---------- KUTIPAN TEKS

Bakau Ditebang, Luas Daratan Terancam Berkurang

Oleh Zaki Setiawan, IsuKepri.Com, Batam,

peserta lokakarya MPI di Kota Batam, 22-23 Januari 2013

 

PENEBANGAN tanaman bakau di sepanjang bibir pantai di Kepri menjadi pemicu terjadinya abrasi. Jika tidak ada penanaman kembali bakau pengganti, diprediksi dalam lima tahun ke depan, 10% —15%  luas daratan Kepri akan hilang akibat tanah dikikis arus air laut.

Kegelisahan seolah terpendam dari raut muka Masrani (47). Nelayan Kampung Agas, Kelurahan Tanjunguma, Kecamatan Lubukbaja ini mengaku mulai kesulitan mendapatkan hasil dari menangkap ikan di laut sekitar.

Untuk mendapatkan umpan ikan laut dari ikan-ikan kecil seperti belanak dan tamban, perlu waktu hingga sepuluh jam. Sore hari sekitar pukul 18.00 WIB penjerat umpan dipasang, sekitar pukul 04.00 umpan ikan baru didapatkan. Itu pun dalam jumlah yang tidak seberapa sebagai bekal melaut, cukup untuk bekal semalam melaut dengan tiga nelayan.

--------------------
---------- DATA TERSEDIA

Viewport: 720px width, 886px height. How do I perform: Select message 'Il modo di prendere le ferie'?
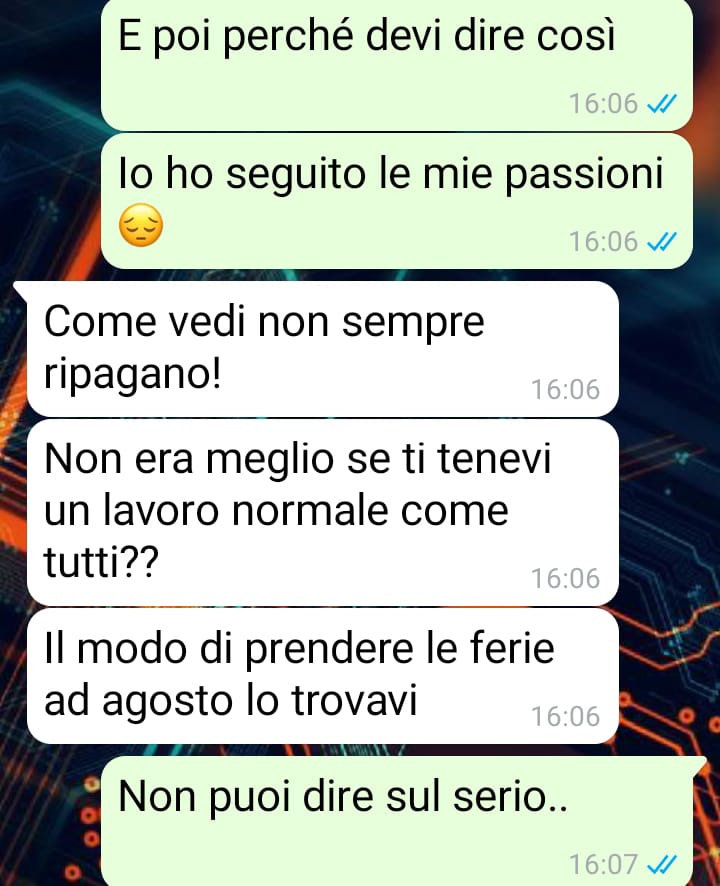[323, 676]
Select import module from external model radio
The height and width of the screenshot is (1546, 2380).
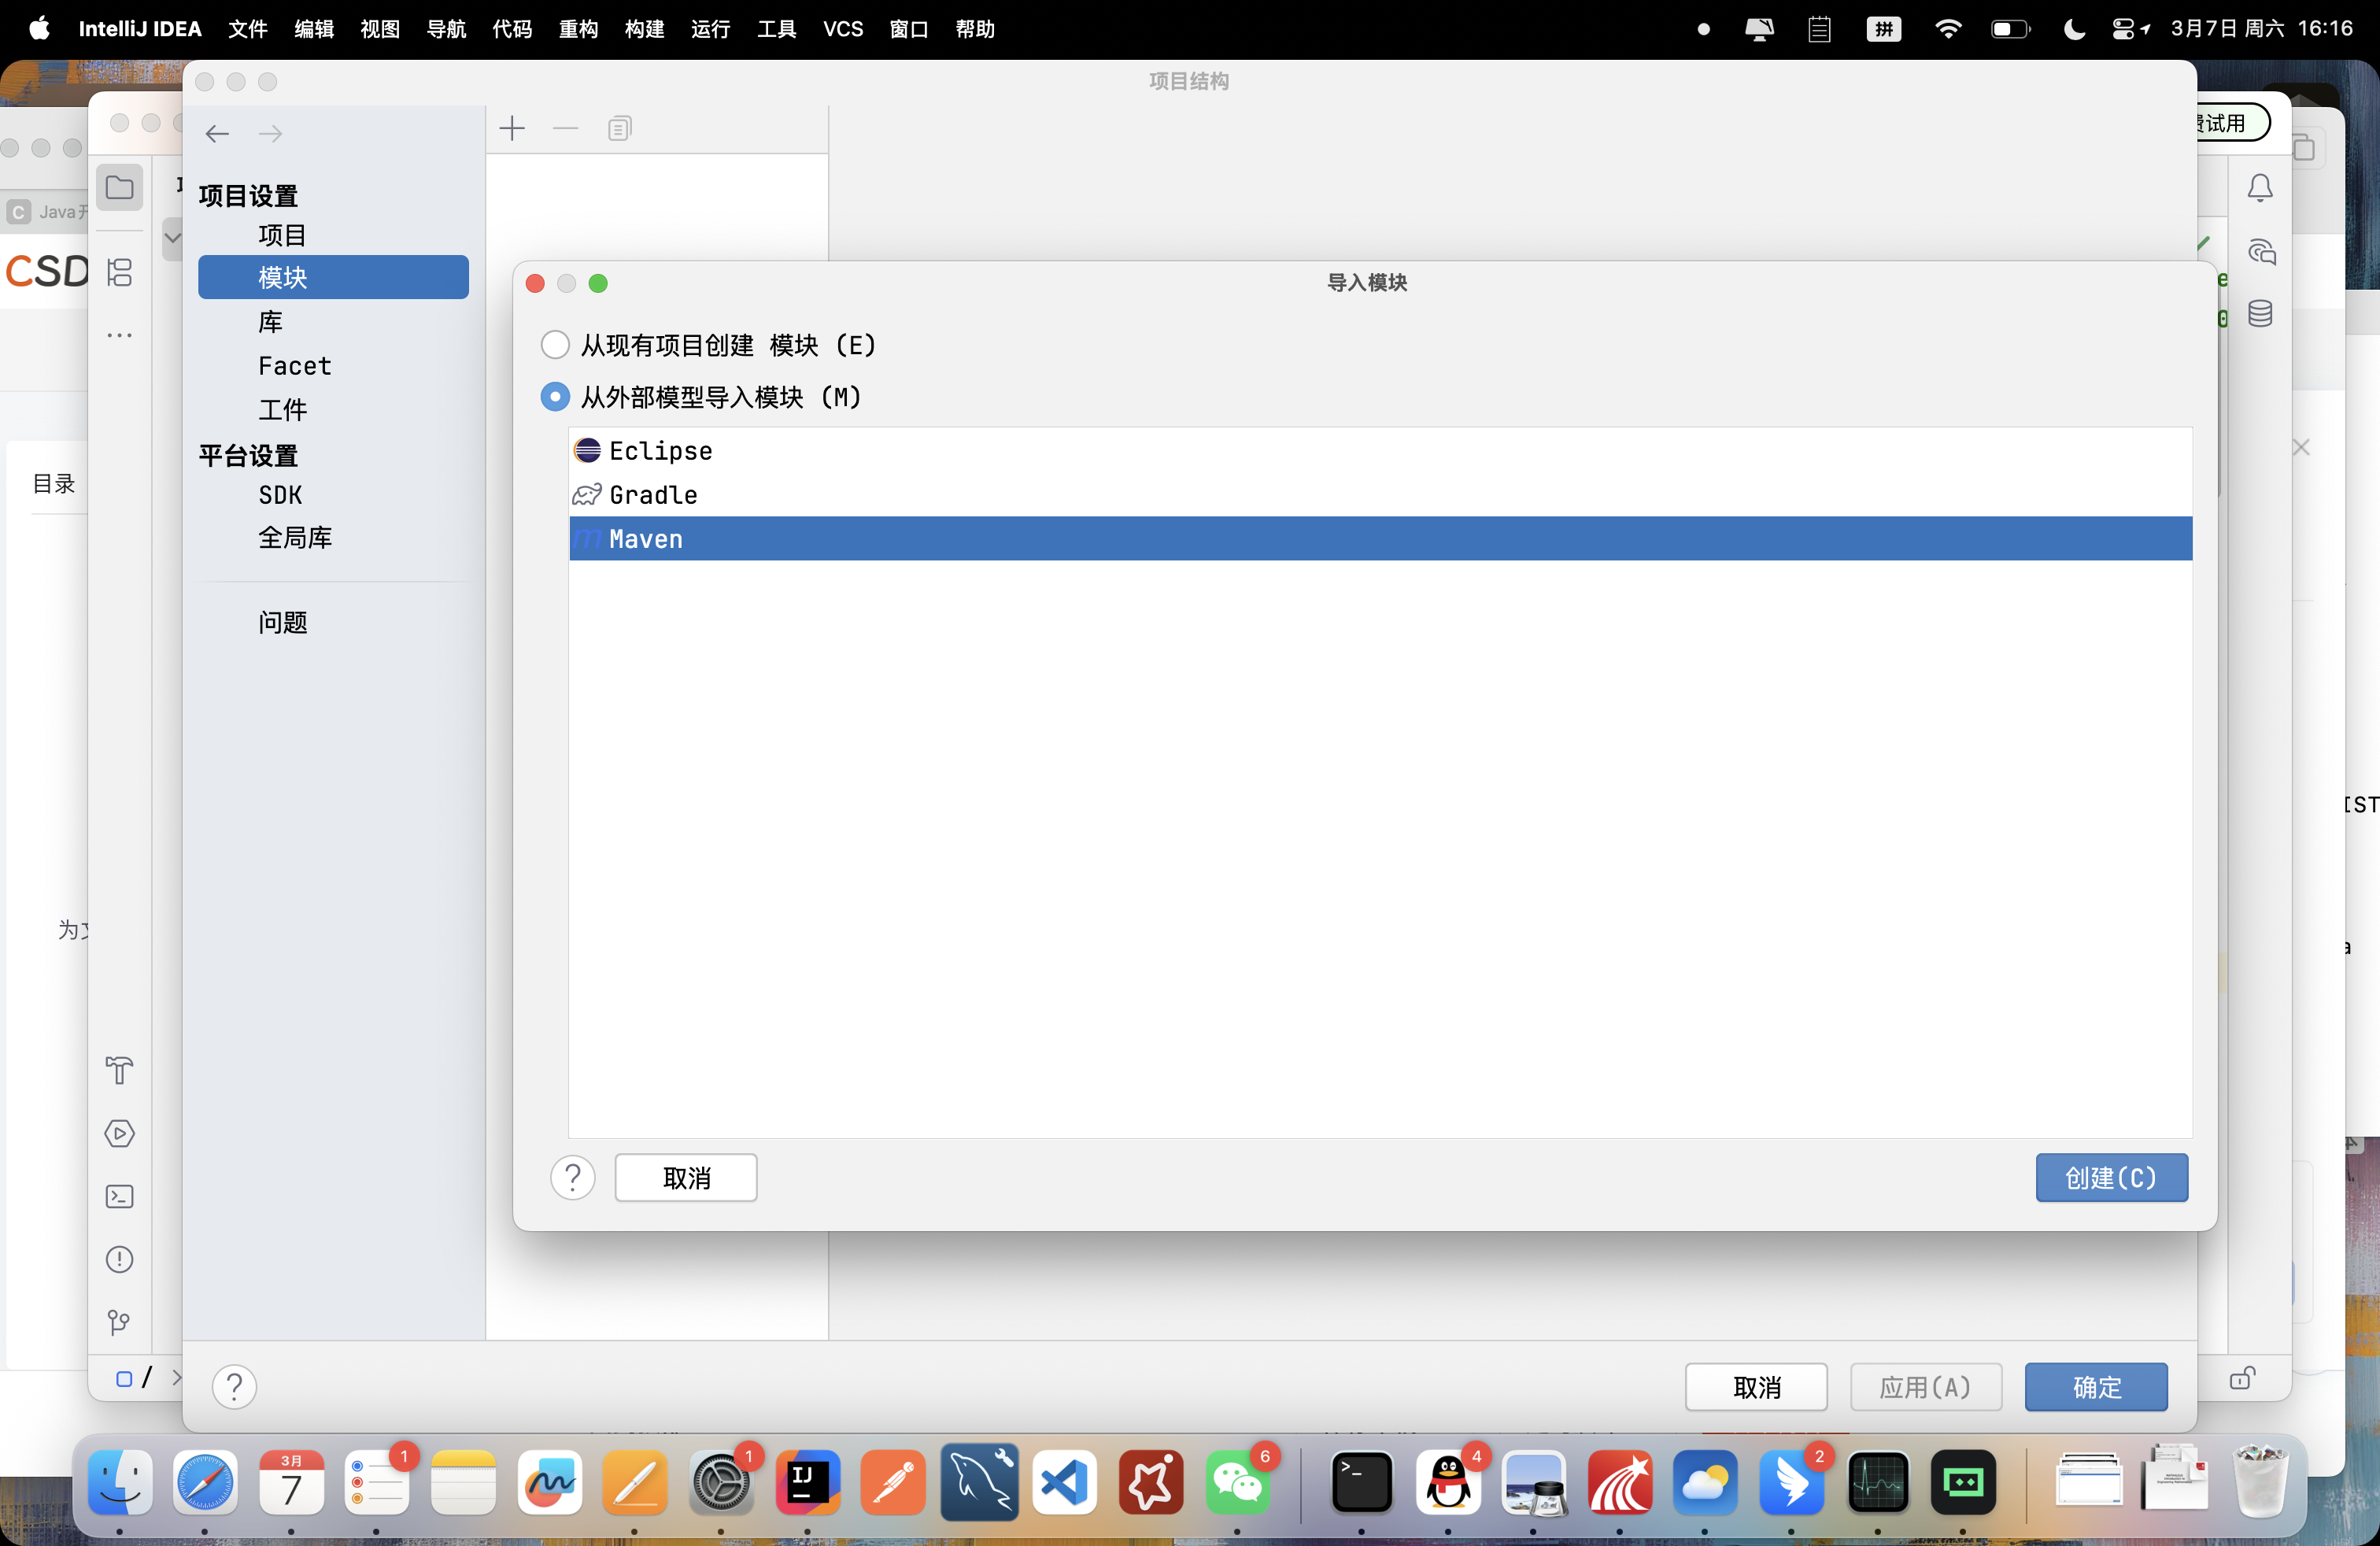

--------------------

YANG HARUS DIKERJAKAN:
1. Jawablah pertanyaan berikut berdasarkan teks tentang penebangan bakau di Kepri.
(a) Berapa persen luas daratan Kepri yang diprediksi hilang dalam lima tahun ke depan jika bakau pengganti tidak ditanam kembali?
(b) Di kampung, kelurahan, dan kecamatan mana Masrani tinggal sebagai nelayan?
(c) Sekitar pukul berapa penjerat umpan dipasang?
2. Tuliskan kelanjutan teks tentang penebangan bakau di Kepri, dimulai setelah kalimat terakhirnya.

HASIL PENGERJAAN:
1.
(a) Sebanyak 10% hingga 15% luas daratan Kepri diprediksi akan hilang.
(b) Masrani adalah nelayan Kampung Agas, Kelurahan Tanjunguma, Kecamatan Lubukbaja.
(c) Penjerat umpan dipasang sore hari sekitar pukul 18.00 WIB.

2.
Namun, apa daya rutinitas melaut sebagai satu-satunya pekerjaan utama tidak bisa ditinggalkan, kecuali rela dapur tidak “ngebul”. Dengan umpan yang didapat, hasil merawai, bisa mencapai 3 kilogram ikan. Merawai merupakan cara nelayan untuk memancing ikan di laut dengan banyak mata pancing.

Minimnya jumlah ikan hasil merawai mulai dirasakan nelayan seiring reklamasi besar-besaran di Pulau Bokor, pulau di sekitar perairan sekitar. Terdapat ratusan nelayan di kawasan Tanjunguma, Tanjungtritip, Patamlestari, dan Tiban yang berada di sekitar proyek reklamasi Pulau Bokor, pulau yang akan dikembangkan sebagai kawasan kepariwisataan di Batam.

Padahal, sebelum ada reklamasi nelayan sangat mudah mencari umpan. Tidak perlu dalam hitungan jam, hanya beberapa menit ikan belanak dan tamban sudah banyak dihasilkan. Bisa untuk bekal melaut bagi minimal lima nelayan yang terkadang masih sisa.

Begitupun dengan  ikan yang dihasilkan dari merawai, sekurangnya bisa mencapai 10 kilogram ikan laut seperti kerapu, pari, kakap merah, hiu kemejan dan unga didapat dalam semalam. Ikan hasil melaut ini di jual ke pasar pagi Jodoh, yang berjarak sekitar 2 kilometer dari Tanjunguma. Dengan harga bervariasi Rp10 ribu-Rp12 ribu per kilogramnya.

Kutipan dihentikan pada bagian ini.